Stored records
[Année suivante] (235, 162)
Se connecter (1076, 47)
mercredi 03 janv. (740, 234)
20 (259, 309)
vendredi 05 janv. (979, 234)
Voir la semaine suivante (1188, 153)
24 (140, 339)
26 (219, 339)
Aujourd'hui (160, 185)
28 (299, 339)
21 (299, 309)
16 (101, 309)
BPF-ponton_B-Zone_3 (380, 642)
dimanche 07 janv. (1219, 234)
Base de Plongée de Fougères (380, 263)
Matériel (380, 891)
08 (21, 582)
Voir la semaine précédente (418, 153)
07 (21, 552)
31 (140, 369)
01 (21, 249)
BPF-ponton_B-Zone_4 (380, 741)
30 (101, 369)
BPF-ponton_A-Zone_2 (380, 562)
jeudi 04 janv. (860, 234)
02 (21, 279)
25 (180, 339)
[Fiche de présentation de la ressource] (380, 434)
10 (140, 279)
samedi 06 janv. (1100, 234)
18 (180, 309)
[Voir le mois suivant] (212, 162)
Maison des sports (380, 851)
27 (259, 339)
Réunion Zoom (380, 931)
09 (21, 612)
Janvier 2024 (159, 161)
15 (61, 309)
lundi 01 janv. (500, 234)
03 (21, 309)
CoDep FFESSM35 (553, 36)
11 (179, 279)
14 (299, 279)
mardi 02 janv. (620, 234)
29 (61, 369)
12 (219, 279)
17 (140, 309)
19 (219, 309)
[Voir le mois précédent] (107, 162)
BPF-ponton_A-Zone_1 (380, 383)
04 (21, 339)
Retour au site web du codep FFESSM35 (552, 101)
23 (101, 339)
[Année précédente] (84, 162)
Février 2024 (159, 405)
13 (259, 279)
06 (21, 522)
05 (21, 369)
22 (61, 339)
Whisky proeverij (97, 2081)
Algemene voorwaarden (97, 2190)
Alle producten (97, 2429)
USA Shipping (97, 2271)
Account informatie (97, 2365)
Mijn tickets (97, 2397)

• **What the task asks**:
Set every record down again, exactly as given.

• **Response to this exercise**:
[Année suivante] (235, 162)
Se connecter (1076, 47)
mercredi 03 janv. (740, 234)
20 (259, 309)
vendredi 05 janv. (979, 234)
Voir la semaine suivante (1188, 153)
24 (140, 339)
26 (219, 339)
Aujourd'hui (160, 185)
28 (299, 339)
21 (299, 309)
16 (101, 309)
BPF-ponton_B-Zone_3 (380, 642)
dimanche 07 janv. (1219, 234)
Base de Plongée de Fougères (380, 263)
Matériel (380, 891)
08 (21, 582)
Voir la semaine précédente (418, 153)
07 (21, 552)
31 (140, 369)
01 (21, 249)
BPF-ponton_B-Zone_4 (380, 741)
30 (101, 369)
BPF-ponton_A-Zone_2 (380, 562)
jeudi 04 janv. (860, 234)
02 (21, 279)
25 (180, 339)
[Fiche de présentation de la ressource] (380, 434)
10 (140, 279)
samedi 06 janv. (1100, 234)
18 (180, 309)
[Voir le mois suivant] (212, 162)
Maison des sports (380, 851)
27 (259, 339)
Réunion Zoom (380, 931)
09 (21, 612)
Janvier 2024 (159, 161)
15 (61, 309)
lundi 01 janv. (500, 234)
03 (21, 309)
CoDep FFESSM35 (553, 36)
11 (179, 279)
14 (299, 279)
mardi 02 janv. (620, 234)
29 (61, 369)
12 (219, 279)
17 (140, 309)
19 (219, 309)
[Voir le mois précédent] (107, 162)
BPF-ponton_A-Zone_1 (380, 383)
04 (21, 339)
Retour au site web du codep FFESSM35 (552, 101)
23 (101, 339)
[Année précédente] (84, 162)
Février 2024 (159, 405)
13 (259, 279)
06 (21, 522)
05 (21, 369)
22 (61, 339)
Whisky proeverij (97, 2081)
Algemene voorwaarden (97, 2190)
Alle producten (97, 2429)
USA Shipping (97, 2271)
Account informatie (97, 2365)
Mijn tickets (97, 2397)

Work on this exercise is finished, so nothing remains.